PrintPeach Blueberry Spinach Salad with Pecans, Prosciutto, and Balsamic Glaze
- Total Time: 25 minutes
Description
This Peach Blueberry Spinach Salad is the perfect blend of sweet and savory flavors. Fresh spinach leaves are tossed with juicy peaches, tart blueberries, toasted pecans, and crispy prosciutto, then drizzled with a homemade balsamic glaze. It’s a refreshing summer salad that is both light and satisfying, ideal for lunch or as a side dish.
Ingredients
- 4 cups fresh spinach leaves
- 1 cup fresh blueberries
- 2 peaches, sliced
- 1/2 cup pecans, toasted
- 4 slices prosciutto
- 1/4 cup crumbled feta cheese (optional)
For the Balsamic Glaze:
- 1/2 cup balsamic vinegar
- 2 tablespoons honey
Instructions
- In a small saucepan, combine the balsamic vinegar and honey. Bring to a simmer over medium heat and cook, stirring occasionally, until reduced by half and thickened (about 10 minutes). Set aside to cool.
- In a large bowl, combine the spinach, blueberries, and peach slices.
- Toast the pecans in a dry skillet over medium heat until fragrant and slightly browned, about 3-4 minutes. Let them cool slightly, then roughly chop.

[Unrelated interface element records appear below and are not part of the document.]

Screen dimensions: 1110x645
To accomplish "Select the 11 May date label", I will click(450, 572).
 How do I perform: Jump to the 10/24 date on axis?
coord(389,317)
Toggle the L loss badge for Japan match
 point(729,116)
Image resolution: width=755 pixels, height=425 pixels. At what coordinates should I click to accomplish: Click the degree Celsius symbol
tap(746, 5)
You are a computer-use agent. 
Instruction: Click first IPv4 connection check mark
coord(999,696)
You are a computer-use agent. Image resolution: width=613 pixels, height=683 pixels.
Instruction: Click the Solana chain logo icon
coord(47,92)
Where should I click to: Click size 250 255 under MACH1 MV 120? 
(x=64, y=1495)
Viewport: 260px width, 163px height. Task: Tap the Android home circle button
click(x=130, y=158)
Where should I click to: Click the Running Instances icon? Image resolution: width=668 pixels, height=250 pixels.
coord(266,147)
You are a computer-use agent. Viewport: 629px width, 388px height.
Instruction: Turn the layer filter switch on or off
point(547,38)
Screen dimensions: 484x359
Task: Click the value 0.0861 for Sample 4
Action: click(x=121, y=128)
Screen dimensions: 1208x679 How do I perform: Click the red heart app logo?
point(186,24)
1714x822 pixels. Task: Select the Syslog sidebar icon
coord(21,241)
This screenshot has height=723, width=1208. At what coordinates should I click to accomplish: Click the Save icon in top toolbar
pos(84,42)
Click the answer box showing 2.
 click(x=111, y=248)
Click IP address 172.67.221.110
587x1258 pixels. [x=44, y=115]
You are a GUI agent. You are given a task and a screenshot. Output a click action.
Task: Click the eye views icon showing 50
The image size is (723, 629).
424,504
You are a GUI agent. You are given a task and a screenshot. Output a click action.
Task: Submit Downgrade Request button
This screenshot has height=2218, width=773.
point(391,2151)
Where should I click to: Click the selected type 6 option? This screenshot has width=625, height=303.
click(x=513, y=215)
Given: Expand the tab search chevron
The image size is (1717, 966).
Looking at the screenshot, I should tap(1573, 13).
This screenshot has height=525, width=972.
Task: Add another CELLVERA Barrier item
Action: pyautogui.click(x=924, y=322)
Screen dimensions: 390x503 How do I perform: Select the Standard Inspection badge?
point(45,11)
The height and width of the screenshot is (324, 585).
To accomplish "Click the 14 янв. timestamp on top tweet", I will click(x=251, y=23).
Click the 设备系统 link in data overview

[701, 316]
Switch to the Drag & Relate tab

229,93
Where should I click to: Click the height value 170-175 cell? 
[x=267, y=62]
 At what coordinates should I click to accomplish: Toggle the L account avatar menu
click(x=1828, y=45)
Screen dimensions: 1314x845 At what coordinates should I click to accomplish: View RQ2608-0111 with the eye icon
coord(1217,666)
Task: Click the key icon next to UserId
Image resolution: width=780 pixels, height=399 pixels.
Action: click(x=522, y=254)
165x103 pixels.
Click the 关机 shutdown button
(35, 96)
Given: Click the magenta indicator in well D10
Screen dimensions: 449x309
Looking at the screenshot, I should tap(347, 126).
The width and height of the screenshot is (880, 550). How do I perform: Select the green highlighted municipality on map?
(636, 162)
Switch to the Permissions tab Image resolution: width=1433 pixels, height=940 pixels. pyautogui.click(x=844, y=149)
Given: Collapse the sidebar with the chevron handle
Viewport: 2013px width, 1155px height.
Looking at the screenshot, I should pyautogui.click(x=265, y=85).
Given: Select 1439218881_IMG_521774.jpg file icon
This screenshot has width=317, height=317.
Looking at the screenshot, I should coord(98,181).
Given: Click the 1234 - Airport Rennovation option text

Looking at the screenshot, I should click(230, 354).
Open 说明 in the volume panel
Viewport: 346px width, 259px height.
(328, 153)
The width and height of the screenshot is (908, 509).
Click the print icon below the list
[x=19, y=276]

- In the same skillet, cook the prosciutto over medium heat until crispy. Drain on paper towels, then crumble into pieces.
- Gently toss the salad with the balsamic glaze, ensuring everything is well coated.
- Top the salad with the toasted pecans, crispy prosciutto, and crumbled feta cheese (if using).
- Serve immediately and enjoy!
Notes
For a different twist, you can substitute honey with maple syrup in the balsamic glaze. This salad is a great option for a light lunch or as a flavorful side dish.